There is a line containing "Go to 商户 merchant section" in the records below. Repeat it and every line after it, exactly, through the final line, but no pictures.

| EXERCISE INPUT |
________________________________________

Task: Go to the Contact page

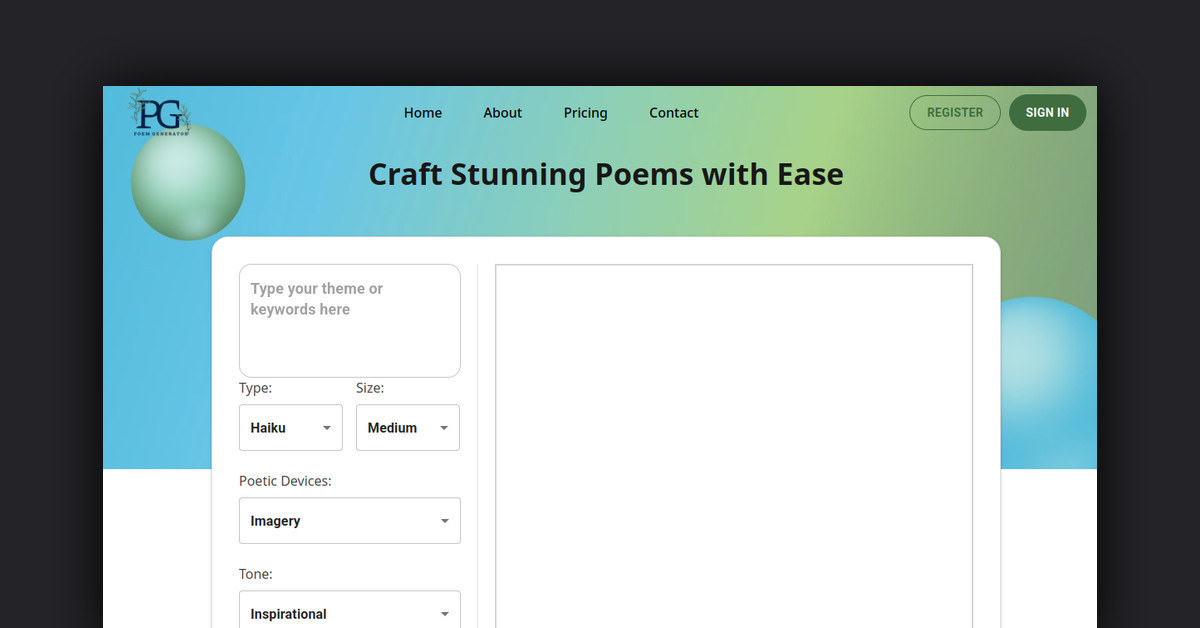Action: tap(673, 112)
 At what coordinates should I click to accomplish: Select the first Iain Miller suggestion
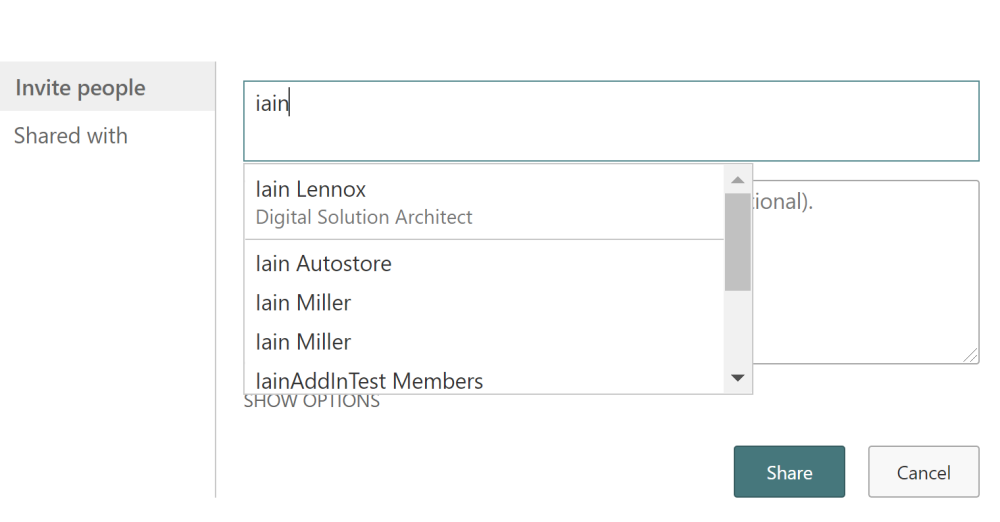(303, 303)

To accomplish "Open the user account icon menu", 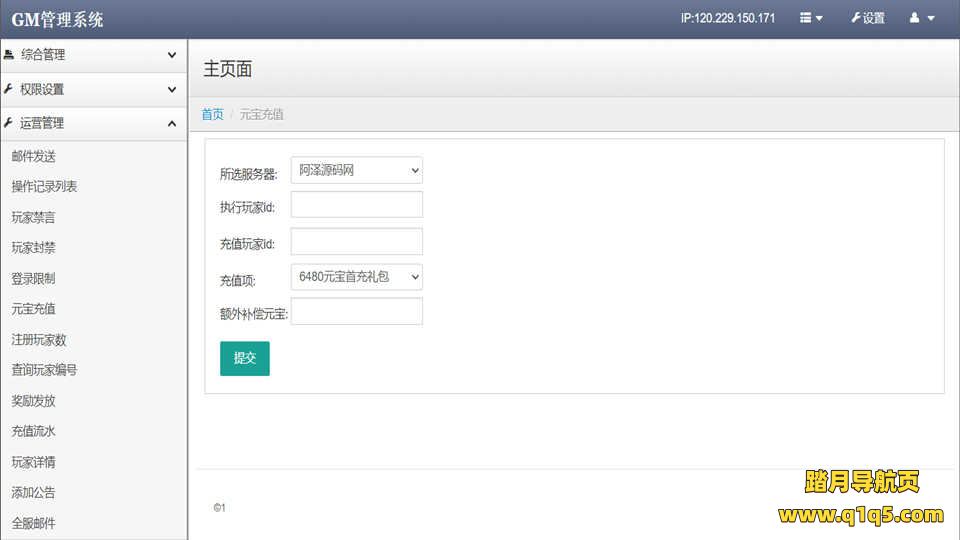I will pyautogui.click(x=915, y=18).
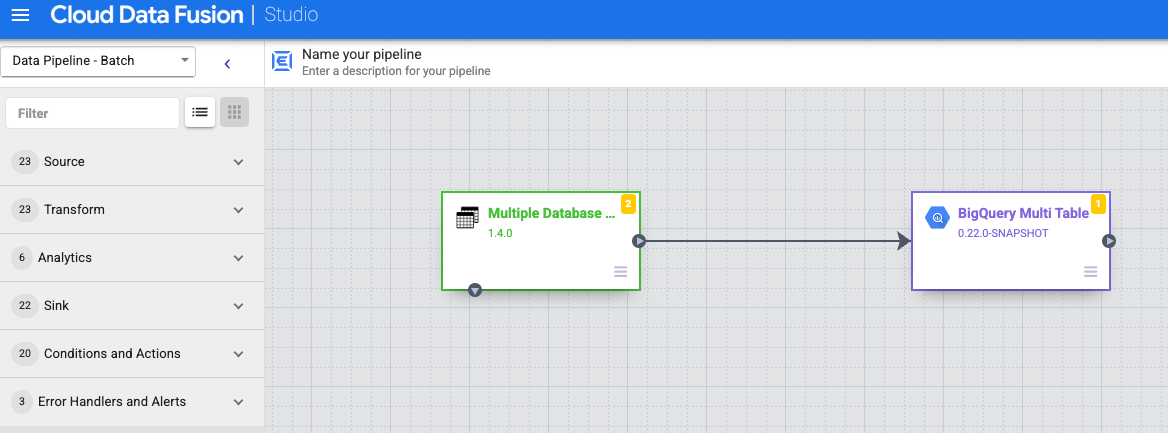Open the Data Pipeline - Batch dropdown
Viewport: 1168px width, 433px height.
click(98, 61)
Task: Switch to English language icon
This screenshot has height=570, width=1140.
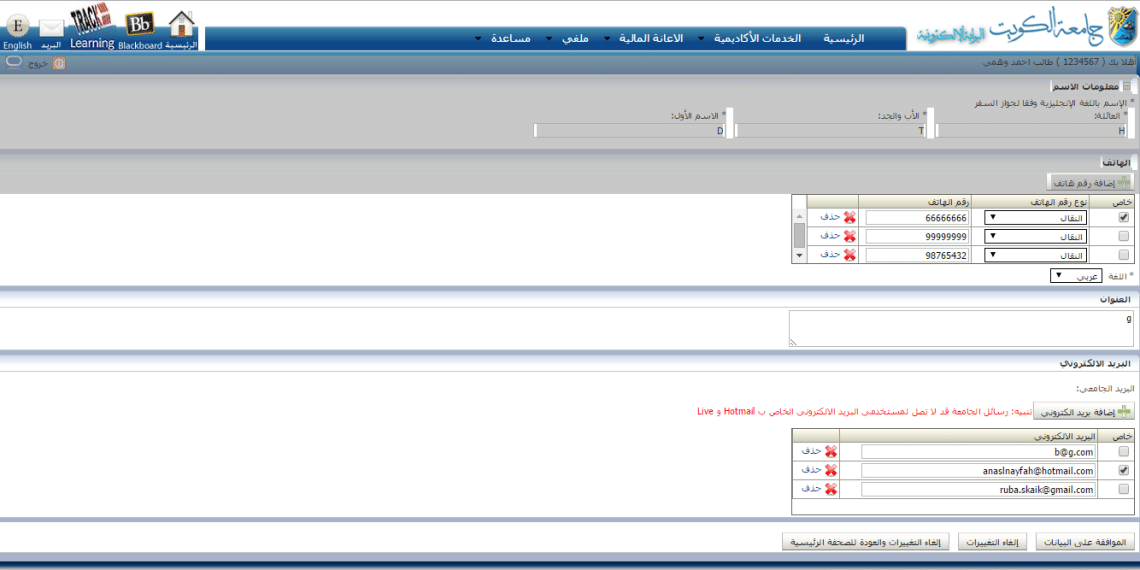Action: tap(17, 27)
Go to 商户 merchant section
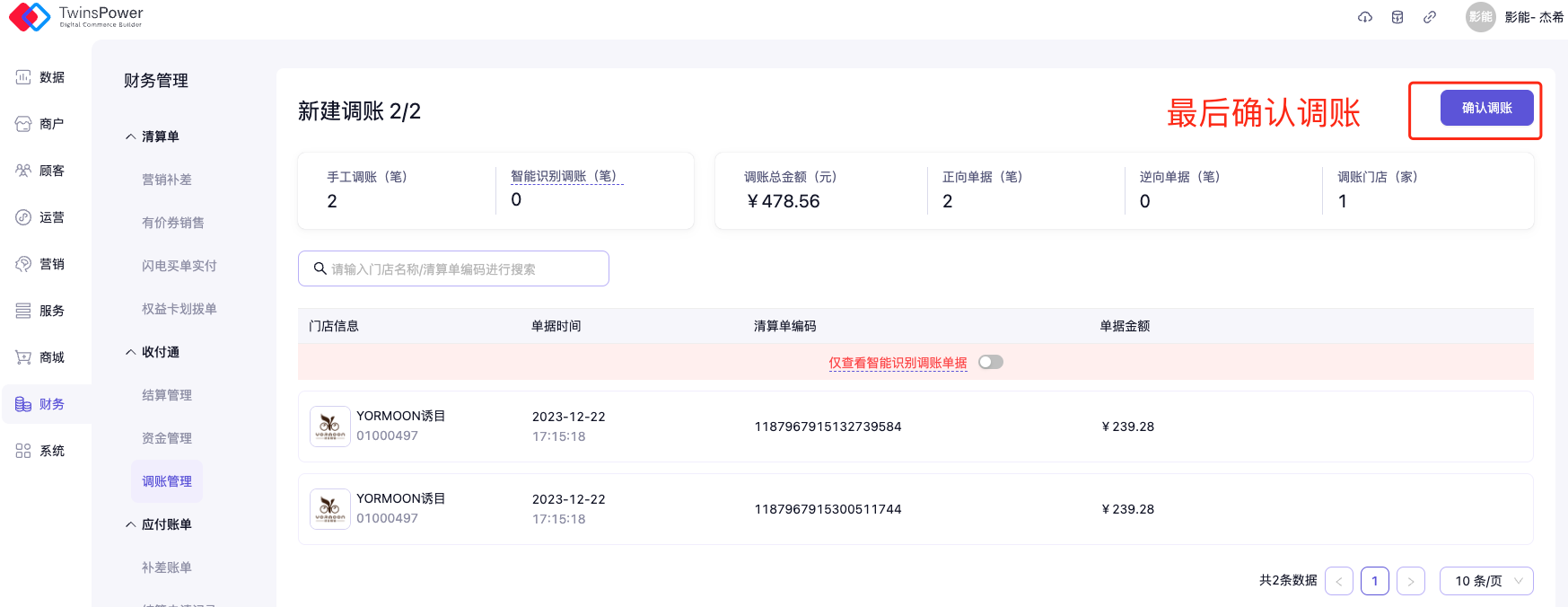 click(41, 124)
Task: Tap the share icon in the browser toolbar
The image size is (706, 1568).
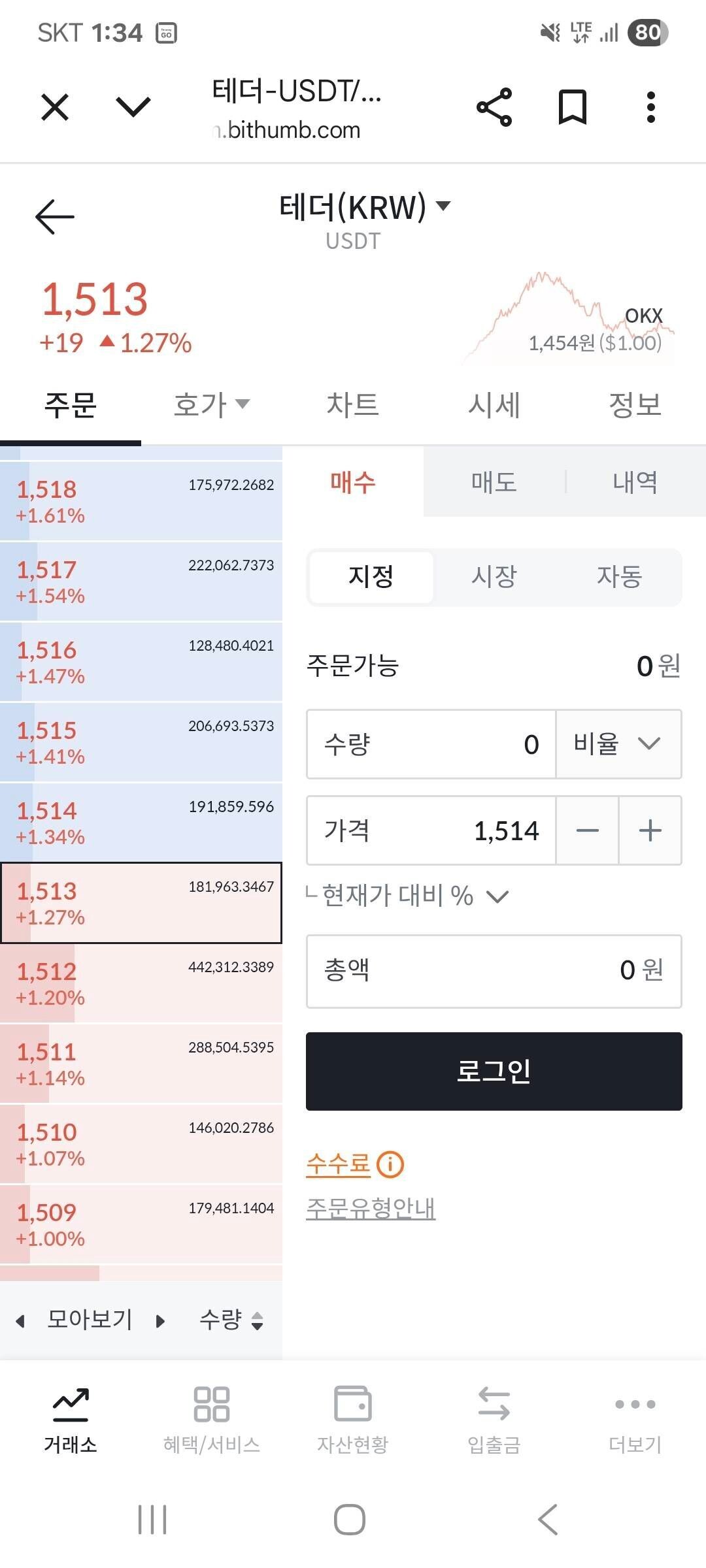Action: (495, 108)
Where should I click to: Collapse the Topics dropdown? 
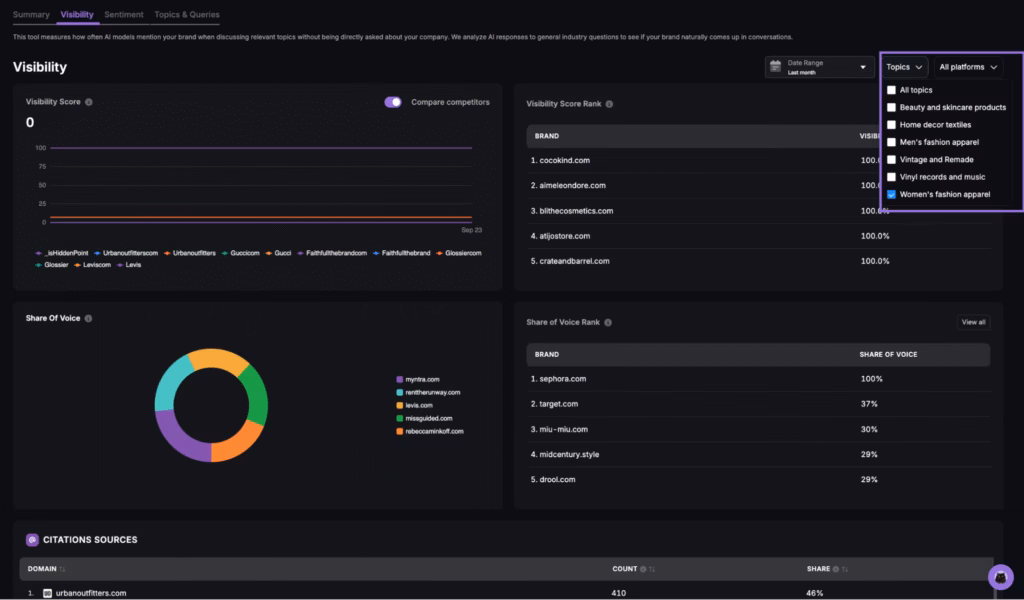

________________________________________

| EXERCISE RESPONSE |
Go to 商户 merchant section
 click(41, 124)
Task: Tap the share icon in the browser toolbar
The image size is (706, 1568).
Action: (495, 108)
Where should I click to: Collapse the Topics dropdown? 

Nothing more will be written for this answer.